Fret not. As we’ve seen year after year, players come out of the woodwork at the end of the season. Last year it was Rashaad Penny and Amon-Ra St. Brown; this year, Jerick McKinnon is making his case (averaging 5.9 PPG through Week 13, now the back-to-back RB1 in two separate weeks, mostly thanks to receiving work). We can quantify this by looking at the total correlation of player scoring for each week compared to other weeks in the season. This gives us a sense if players perform similarly to how they have in the past, or if wacky stuff starts to happen. Here’s that correlation over the end of the season:
Clearly, correlations start to fall near the end of the season and drop off of the mountain in Week 16. That means that, to borrow the classic line, past performance is not indicative of future results. If you’re the underdog, you have hope, and if you’re the favorite, you need to stay vigilant. Championship-winning performances are bound to come out of nowhere.
Big Play Mavens
It’s certainly fun when your player cashes in a monster touchdown; however, steady production is usually the key to long-term fantasy success. Here are receivers ranked by the percent of points coming from their top 20% of plays (so, if they have had 50 receptions, what percent of points stemmed from ten catches):
The dam finally broke. After four straight weeks of the WR8 or better (and eight total touchdowns in that span), Christian Watson returned to Earth with a 6.6-point performance in the first round of the fantasy playoffs. He leads all pass-catchers in big-play proclivity, with nearly 60% of his total scoring deriving from a couple of deep shots. Now, that’s not to say that he is an auto-sit in your semifinals tilts, but you should certainly be wary. There’s just no player who is as boom/boost as Watson right now.
Donovan Peoples-Jones is a name to highlight on the other end of the spectrum. Known historically as a big-play receiver, he has made his living off of steady volume: over six targets a game (and just two total touchdowns) since his Week 9 bye. He’s an excellent FLEX option if you need a steady floor of points.

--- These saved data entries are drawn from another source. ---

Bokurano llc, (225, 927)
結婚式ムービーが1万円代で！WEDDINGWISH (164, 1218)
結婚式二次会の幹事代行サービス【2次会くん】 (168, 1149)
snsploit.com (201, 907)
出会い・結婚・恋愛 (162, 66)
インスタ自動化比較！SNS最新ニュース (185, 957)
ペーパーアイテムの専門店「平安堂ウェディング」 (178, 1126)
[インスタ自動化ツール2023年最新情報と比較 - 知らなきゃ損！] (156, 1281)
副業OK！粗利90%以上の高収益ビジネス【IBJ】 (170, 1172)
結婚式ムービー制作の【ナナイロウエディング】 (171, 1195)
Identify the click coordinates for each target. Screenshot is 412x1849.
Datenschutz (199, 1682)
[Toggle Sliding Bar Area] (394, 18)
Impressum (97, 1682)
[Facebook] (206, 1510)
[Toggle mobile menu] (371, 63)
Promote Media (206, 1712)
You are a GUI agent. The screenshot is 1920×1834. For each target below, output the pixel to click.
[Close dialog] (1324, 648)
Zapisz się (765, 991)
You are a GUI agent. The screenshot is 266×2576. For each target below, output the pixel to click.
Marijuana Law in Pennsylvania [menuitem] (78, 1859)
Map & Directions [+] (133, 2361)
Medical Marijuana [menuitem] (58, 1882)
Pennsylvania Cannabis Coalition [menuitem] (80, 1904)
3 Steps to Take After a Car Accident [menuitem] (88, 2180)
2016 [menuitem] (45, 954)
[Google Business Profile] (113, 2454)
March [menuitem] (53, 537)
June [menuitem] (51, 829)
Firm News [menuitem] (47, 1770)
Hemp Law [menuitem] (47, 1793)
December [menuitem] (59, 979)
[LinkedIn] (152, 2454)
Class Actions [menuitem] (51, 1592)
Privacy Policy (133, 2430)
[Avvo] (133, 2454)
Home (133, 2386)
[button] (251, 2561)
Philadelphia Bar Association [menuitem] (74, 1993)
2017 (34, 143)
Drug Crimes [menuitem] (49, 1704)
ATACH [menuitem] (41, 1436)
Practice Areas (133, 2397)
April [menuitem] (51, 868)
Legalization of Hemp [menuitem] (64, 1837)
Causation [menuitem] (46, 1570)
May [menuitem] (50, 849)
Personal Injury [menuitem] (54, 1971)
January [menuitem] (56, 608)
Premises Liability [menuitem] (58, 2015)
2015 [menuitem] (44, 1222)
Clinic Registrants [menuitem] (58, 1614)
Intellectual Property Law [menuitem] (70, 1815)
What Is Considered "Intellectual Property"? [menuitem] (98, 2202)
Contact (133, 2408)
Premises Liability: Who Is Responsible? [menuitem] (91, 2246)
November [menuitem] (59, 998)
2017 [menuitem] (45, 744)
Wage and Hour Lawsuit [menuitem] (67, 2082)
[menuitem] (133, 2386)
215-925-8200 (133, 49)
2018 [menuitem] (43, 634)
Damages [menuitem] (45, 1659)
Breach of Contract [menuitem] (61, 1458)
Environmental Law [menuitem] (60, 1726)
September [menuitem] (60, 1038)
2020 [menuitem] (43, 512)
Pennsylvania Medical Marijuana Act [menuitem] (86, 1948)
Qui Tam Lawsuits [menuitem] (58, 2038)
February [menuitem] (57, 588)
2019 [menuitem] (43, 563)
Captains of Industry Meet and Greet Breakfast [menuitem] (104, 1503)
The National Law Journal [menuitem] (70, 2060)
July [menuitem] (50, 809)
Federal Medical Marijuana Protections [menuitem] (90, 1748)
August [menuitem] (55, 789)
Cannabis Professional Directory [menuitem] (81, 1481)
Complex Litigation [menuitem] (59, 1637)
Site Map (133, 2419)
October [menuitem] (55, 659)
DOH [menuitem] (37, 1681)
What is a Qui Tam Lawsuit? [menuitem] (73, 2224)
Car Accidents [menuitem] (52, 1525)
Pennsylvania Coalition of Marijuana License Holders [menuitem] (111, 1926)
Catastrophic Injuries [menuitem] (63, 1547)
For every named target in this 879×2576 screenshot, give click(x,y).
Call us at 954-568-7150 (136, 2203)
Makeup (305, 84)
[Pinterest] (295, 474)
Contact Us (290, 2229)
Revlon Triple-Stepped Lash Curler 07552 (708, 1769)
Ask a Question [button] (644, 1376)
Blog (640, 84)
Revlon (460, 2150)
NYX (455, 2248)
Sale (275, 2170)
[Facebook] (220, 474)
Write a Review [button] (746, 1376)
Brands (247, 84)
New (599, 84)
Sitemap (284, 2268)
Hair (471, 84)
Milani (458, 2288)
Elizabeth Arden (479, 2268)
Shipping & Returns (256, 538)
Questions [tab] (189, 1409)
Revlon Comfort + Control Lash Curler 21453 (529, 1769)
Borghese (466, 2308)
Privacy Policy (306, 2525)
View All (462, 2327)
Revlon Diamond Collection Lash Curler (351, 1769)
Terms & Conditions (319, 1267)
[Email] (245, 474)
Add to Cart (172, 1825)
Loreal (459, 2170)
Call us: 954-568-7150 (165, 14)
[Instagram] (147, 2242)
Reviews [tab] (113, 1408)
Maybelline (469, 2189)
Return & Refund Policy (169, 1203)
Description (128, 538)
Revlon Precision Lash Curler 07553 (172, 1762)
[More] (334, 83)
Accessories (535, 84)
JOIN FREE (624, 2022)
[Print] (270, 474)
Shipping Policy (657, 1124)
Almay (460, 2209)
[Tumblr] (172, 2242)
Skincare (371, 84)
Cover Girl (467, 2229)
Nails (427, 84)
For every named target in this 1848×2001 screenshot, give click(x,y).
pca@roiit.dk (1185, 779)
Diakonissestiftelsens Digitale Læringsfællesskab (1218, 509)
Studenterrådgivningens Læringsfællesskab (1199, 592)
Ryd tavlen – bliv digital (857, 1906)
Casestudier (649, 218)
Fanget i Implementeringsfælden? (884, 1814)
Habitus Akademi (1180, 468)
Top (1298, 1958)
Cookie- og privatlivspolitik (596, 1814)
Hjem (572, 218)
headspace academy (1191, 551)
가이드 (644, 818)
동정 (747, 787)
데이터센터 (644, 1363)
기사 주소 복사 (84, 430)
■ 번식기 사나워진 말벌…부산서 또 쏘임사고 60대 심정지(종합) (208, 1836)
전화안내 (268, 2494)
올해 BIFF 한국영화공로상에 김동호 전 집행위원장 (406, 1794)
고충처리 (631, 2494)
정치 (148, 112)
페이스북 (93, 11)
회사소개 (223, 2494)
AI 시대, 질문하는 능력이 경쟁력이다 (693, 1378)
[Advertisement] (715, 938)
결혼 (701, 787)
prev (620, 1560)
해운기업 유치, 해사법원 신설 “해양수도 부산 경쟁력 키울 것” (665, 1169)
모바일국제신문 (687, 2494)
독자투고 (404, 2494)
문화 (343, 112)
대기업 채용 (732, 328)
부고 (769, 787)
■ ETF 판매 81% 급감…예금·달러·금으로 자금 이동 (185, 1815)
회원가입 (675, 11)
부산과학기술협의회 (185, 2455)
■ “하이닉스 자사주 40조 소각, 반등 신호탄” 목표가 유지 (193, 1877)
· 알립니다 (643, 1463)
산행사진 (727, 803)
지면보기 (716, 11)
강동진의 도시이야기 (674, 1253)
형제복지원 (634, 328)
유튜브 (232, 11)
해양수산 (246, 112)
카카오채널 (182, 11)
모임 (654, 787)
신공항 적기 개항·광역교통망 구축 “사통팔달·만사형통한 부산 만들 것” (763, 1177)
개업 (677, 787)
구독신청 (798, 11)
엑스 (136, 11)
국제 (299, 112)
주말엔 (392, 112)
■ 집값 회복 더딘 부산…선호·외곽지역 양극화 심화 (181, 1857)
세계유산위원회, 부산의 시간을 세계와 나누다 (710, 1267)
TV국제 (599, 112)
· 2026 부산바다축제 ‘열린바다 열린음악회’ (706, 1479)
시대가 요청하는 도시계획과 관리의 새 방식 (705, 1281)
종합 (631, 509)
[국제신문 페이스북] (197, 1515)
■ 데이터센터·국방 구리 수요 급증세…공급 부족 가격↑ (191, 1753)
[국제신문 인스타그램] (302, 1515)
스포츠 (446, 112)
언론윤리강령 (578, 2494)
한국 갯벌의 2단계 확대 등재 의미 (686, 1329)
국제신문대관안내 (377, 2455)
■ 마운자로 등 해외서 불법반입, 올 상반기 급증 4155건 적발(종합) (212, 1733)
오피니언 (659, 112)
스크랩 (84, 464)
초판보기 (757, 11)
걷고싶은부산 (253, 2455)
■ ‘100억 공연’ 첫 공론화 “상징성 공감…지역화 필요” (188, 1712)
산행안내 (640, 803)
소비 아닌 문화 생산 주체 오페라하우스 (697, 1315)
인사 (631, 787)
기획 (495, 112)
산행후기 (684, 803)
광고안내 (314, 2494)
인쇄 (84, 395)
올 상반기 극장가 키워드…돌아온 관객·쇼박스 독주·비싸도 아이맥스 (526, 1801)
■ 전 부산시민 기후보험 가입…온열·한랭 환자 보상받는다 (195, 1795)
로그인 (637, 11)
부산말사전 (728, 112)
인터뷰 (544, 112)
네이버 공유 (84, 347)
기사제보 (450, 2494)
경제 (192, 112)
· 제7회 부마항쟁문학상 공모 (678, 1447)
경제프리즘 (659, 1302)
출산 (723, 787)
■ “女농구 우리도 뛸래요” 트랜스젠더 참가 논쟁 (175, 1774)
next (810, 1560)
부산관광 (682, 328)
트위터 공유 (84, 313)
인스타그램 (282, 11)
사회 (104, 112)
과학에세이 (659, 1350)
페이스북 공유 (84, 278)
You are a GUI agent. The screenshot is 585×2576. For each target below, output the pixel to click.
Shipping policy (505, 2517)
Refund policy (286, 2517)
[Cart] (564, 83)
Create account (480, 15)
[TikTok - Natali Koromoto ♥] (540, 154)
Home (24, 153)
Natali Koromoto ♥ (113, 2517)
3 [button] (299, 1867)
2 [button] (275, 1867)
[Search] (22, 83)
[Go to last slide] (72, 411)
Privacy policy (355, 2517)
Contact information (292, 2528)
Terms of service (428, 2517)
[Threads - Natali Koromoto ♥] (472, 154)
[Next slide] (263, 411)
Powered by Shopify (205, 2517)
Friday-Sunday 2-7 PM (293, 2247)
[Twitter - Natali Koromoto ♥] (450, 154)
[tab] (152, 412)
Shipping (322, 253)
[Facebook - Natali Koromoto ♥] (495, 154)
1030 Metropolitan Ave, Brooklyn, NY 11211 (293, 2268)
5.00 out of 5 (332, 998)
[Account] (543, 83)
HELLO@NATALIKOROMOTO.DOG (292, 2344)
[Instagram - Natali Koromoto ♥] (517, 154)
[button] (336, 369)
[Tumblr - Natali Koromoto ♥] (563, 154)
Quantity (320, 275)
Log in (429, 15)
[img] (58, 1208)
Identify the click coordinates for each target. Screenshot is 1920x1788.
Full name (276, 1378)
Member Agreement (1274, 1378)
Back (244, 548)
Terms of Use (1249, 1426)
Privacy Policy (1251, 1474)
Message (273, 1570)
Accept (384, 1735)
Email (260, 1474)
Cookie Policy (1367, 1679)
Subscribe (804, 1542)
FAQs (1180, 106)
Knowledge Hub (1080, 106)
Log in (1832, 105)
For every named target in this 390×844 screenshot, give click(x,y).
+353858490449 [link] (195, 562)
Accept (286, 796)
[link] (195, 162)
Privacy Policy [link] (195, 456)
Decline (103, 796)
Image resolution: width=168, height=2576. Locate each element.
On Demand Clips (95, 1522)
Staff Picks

I built a simple model that takes into account targets, air yards, and defensive prowess and predicts what we expect WRs to score on the week. Then, we can see which wideouts score more, in a sense overachieving given their workload. Here are the leaders:
We sang Zay Jones‘ praises last week, and he responded with a monster 6-109-3 performance, good enough for the WR1 on the week. He’s been electric since his Week 11 bye, posting 18.5 PPG and three top-ten WR performances. Now, I think you can keep rolling with the ‘Spot Start’; he’s only marked as an overachiever here because he managed to score thrice on just eight targets. He’s still getting the volume and is the main option in a suddenly electric offense. A more concerning name is C.J. Uzomah, who was the TE4 this week after notching 41 yards and two touchdowns. And yet – that output came on just two targets and 51% of snaps. This was Uzomah’s first time inside the top 25 at the position, and he can be avoided in Week 16, even with the tight end landscape as barren as it is.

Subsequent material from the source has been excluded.